I also remember the fact that going to bed at around 21.00 each night I liked to eat early but in Amiens I could find no restaurant of any quality that opened before 19.00 and so had to sit around rather bored waiting to get some food. Probably snobbery got in the way in that aspect. However, with me feeling the holiday was a failure, having good meals seemed to be the only compensation and also as I had no-one to talk to in the evenings it meant I could avoid hours of solitude in my room, which, bar in Arras, did not even have a television. This was the day that I decided to abandon the holiday, though, at eight days, it beat the two days of my 2008 Belgian holiday.



Friday 18th June 1999

Well I am really beginning to get sick of this holiday, it is not that things are going wrong, though I did make two mistakes over the past two days. There was a youth hostel in Arras, on La Grand' Place where I ate last night. I must say I saw no signs to it though. Secondly, used to using only five gears around London I have forgotten that I have five others for climbing hills which would have been very useful on Wednesday. I am an idiot, blinded by fatigue.

I set off promptly and did not get lost. I had a sandwich in Rainneville and reached Amiens at 13.30. At the Tourist Office the woman insisted on speaking French and kept pointing to 3-star places but I persuaded her to book me a room at the restaurant-hotel 'Le Tatarin' on the edge of the centre, only 120F a night, a sink, no shower.

I am getting through my money too quickly. It was good that I checked at the office as many places are booked up for the 2-day festival.

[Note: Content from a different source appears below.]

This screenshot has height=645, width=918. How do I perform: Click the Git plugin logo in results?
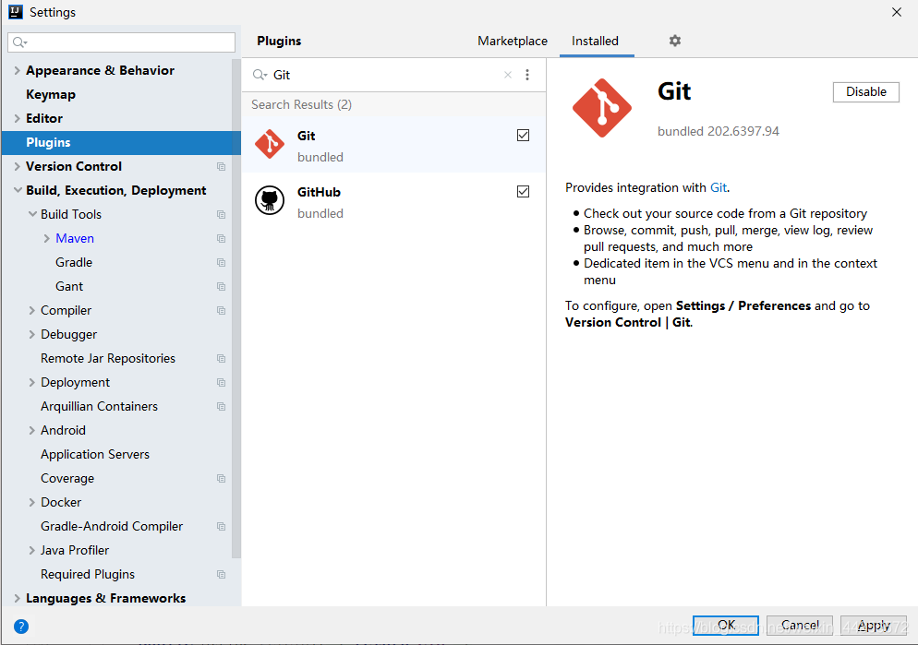270,144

I worried about staying here 2 days and arriving at Beauvais on Sunday and not getting a place but there is a lot to see in Amiens which is bigger than Arras. This is the capital of Picardy, different to the North of previous days.

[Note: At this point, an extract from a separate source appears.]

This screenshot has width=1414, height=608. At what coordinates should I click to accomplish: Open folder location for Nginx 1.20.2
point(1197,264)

I wandered around taking photos of the beautiful public buildings and looked around the cathedral, the largest in France and chatted (in English) with the guide. I also looked around the Belfry and Les Halles covered market. I had to wait in a park until 'The Salmon House' restaurant opened at 19.15, others did not open until 20.00.

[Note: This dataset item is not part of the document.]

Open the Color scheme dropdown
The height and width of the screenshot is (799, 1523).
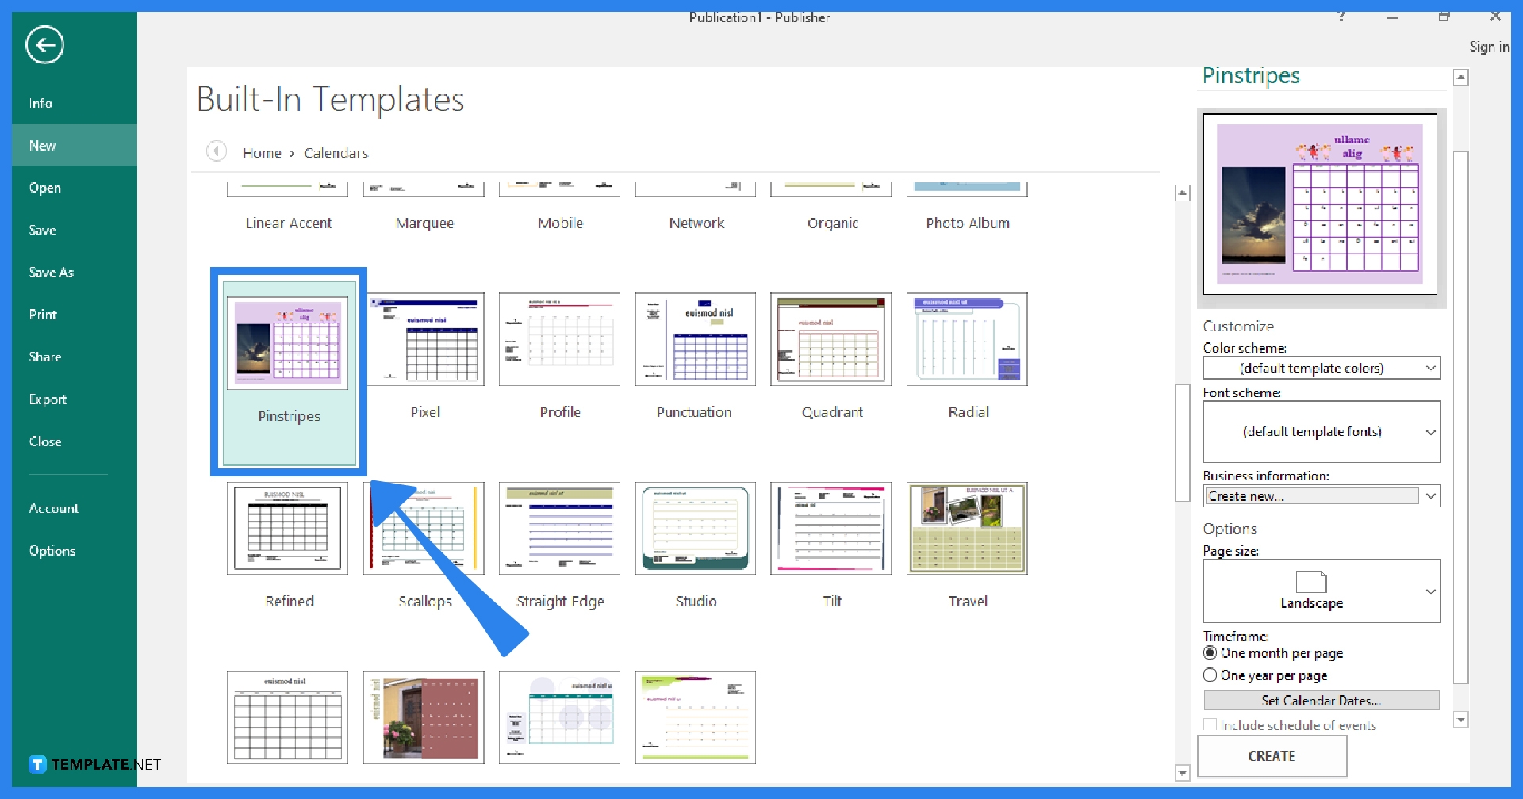(1431, 368)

My holiday is being ruined by constant worries which affect me even cycling through beautiful countryside. I could have eaten more cheaply but would have tired of burgers and pizzas. The food was tasty but I was too impatient to stay for cheese or coffee. I came back to the hotel's rock hard bed. I have decided to abandon the holiday, it is too stressful. I will look around town tomorrow and get back via Abbeville, Montreuil and Calais which means getting home on Tuesday rather than Saturday via Beauvais-Rouen-Dieppe then Abbeville.

Weather: Sunny and hot.


Slender Avenue on Road from Arras to Amiens, June 1999

This is far from being my perfect avenue along a French road, which has to have much larger trees and be straighter. However, it does indicate the traffic levels that I had to deal with on much of my cycling.
 
Modern Church in Amiens, June 1999
Theatre in Amiens, June 1999

Public Building in Amiens, June 1999

Door Panel in Amiens, June 1999

Views of Amiens Cathedral, June 1999
In this and some subsequent photos in other postings about this trip I seem to have fallen victim to the 1980s fashion of shooting pictures through different shaped 'cut-outs'. To some degree, I think this was also, as can be seen from the images, it was a very sunny June and the light would cut across especially when trying to shoot buildings against the sky as I often did. This is probably the best of the bunch in that style.
 
Carvings around Main Entrance to Amiens Cathedral, June 1999



Detail of Statues of Male Saints
 

Detail of Statues of Female Saints
 
 
Detail of Bas-relief Carvings on Amiens Cathedral, June 1999


Tower in Amiens, June 1999
 
Views of the Beffroi (Belfry) in Amiens, June 1999
 
Taken at 5.55pm on 18th June, 1999.
 
 
The Sundial on the Face of the Beffroi in Amiens, June 1999
 
Palais de Justice in Amiens, June 1999


Amiens Town Hall, June 1999


Building Facade in Amiens, June 1999


Another of my photos of the front of some building, clearly fed by my interest in architecture.